__ACTIVITY__.
All lines in the records below that hold "Task" are to be shown.

__DATA SHOWN__.
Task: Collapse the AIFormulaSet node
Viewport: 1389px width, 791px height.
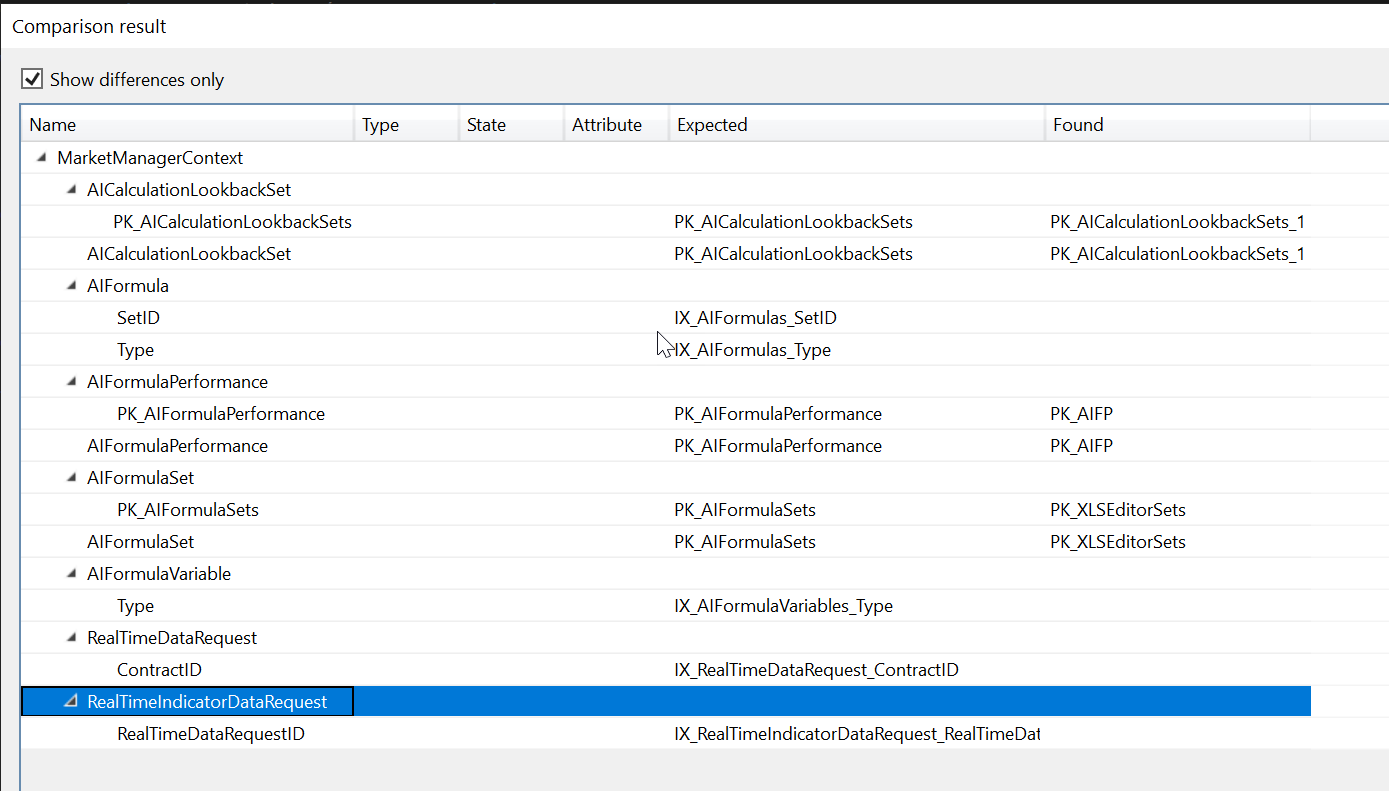Action: click(x=70, y=477)
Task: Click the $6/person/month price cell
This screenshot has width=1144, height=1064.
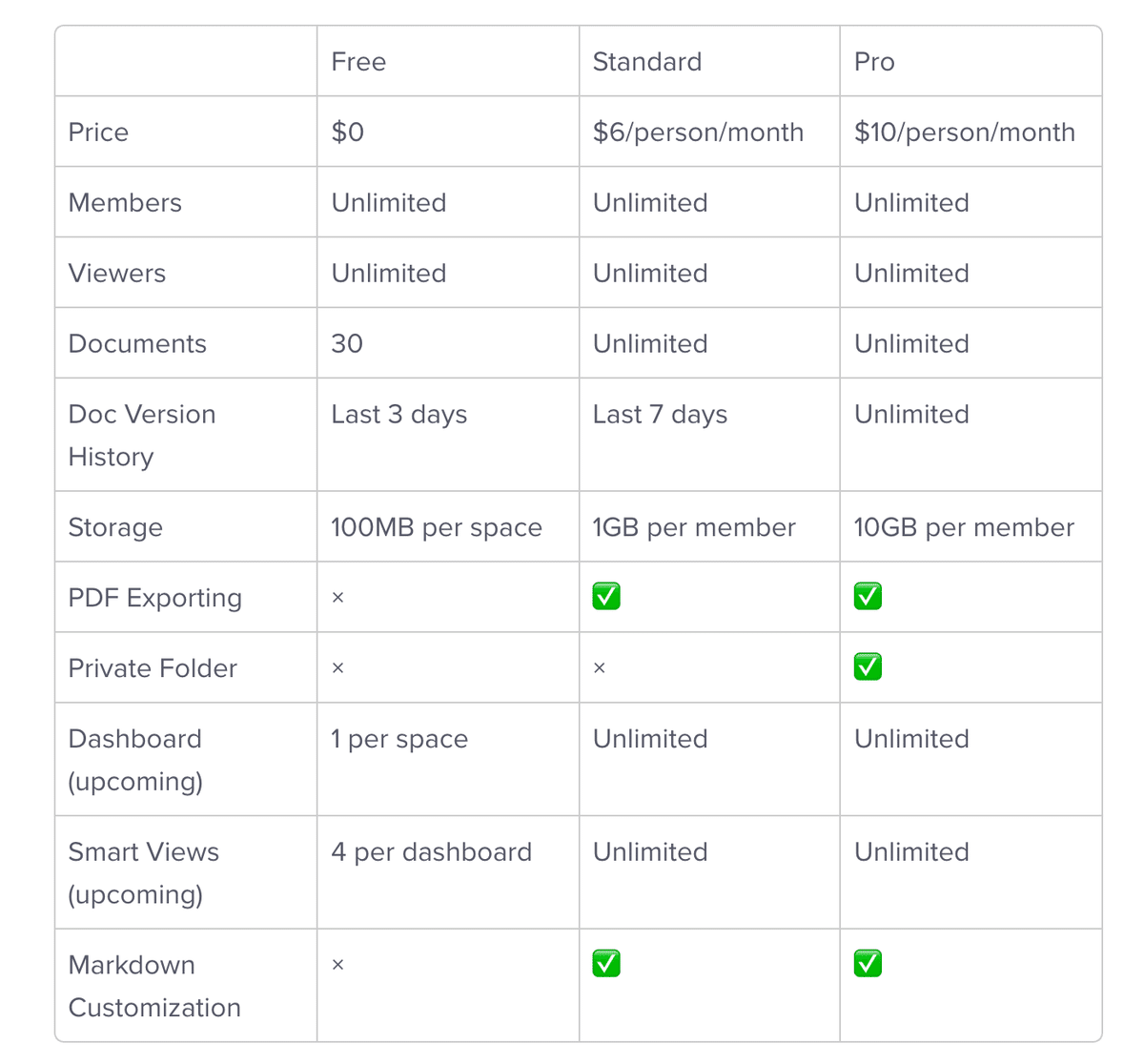Action: (x=698, y=132)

__RESULT OF THIS EXERCISE__.
Task: Collapse the AIFormulaSet node
Task: Click the $6/person/month price cell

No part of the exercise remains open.